Richard hoped and even expected that she would go back-to Nottingham, and to Lawrence. The day he left her he noticed, as he undressed that night, under Dominique-Louise's unadmiring gaze, that all vestiges of Lawrence's beating had at last been absorbed by his body: the tenacious bruises on his hip bone, the scrape on his forearm, the eventful spectrum of yellows and purples that had looped his right eye,
He thought Gina would return to Nottingham. But it didn't seem to occur to her.

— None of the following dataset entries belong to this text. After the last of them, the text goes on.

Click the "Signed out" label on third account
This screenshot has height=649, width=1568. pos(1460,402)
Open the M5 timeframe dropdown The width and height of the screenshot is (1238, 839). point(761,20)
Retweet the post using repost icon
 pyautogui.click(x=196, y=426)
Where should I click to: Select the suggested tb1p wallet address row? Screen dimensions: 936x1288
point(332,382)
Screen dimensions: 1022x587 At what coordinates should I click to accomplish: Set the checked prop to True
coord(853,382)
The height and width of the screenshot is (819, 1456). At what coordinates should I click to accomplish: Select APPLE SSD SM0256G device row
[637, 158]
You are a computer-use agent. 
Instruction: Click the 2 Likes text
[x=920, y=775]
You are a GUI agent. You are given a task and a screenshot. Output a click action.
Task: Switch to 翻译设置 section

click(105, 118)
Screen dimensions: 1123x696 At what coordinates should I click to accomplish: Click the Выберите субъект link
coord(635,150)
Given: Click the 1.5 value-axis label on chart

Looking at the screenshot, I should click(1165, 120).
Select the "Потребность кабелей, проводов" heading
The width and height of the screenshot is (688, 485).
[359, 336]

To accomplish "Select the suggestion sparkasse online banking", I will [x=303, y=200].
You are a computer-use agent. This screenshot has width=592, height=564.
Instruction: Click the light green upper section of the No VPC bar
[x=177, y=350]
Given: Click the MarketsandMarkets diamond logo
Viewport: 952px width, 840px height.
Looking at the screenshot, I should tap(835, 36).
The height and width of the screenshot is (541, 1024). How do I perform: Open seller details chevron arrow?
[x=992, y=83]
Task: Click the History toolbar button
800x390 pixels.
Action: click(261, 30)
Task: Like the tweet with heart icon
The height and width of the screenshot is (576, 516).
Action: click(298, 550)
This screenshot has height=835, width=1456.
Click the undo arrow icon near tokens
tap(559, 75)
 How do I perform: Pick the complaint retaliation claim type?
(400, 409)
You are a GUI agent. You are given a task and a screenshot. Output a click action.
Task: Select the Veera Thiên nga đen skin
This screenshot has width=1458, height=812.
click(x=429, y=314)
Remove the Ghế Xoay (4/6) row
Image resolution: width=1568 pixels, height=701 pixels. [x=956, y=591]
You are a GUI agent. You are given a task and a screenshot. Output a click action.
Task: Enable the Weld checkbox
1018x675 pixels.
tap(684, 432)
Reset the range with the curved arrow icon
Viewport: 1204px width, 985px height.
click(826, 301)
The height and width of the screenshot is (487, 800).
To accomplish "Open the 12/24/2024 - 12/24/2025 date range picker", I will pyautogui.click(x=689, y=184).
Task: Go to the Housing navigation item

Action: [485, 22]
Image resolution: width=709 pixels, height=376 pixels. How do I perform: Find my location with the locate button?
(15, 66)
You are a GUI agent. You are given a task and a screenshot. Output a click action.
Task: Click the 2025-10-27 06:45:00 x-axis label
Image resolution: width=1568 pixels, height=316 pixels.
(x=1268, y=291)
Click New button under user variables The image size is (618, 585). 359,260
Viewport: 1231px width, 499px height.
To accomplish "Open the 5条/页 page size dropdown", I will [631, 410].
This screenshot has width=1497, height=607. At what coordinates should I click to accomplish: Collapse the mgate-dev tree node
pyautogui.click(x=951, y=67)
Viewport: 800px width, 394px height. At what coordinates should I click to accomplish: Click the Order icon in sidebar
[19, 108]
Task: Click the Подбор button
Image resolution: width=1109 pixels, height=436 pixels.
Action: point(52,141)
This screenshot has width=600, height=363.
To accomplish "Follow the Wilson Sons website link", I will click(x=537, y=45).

Richard assimilated this, and found it to be good: he could just show up and sleep with her whenever he liked. He could continue to do this, he projected, even after she had secured some sympathetic simp with a regular job. Because she loved him. Girls, in those days, couldn't do anything to you (they couldn't call the lawyers, the tabloids, the cops) except kill themselves or get pregnant. All they had was life: they could augment it, they could bear it away. They could subtract from it or they could add to it; and that was all. Richard had two additional certainties. Gina would never kill herself. And Dominique-Louise would never get pregnant. What Gina did was this. She took up contemporary literature, systematically. It was her idea of night school. Gina started sleeping with writers.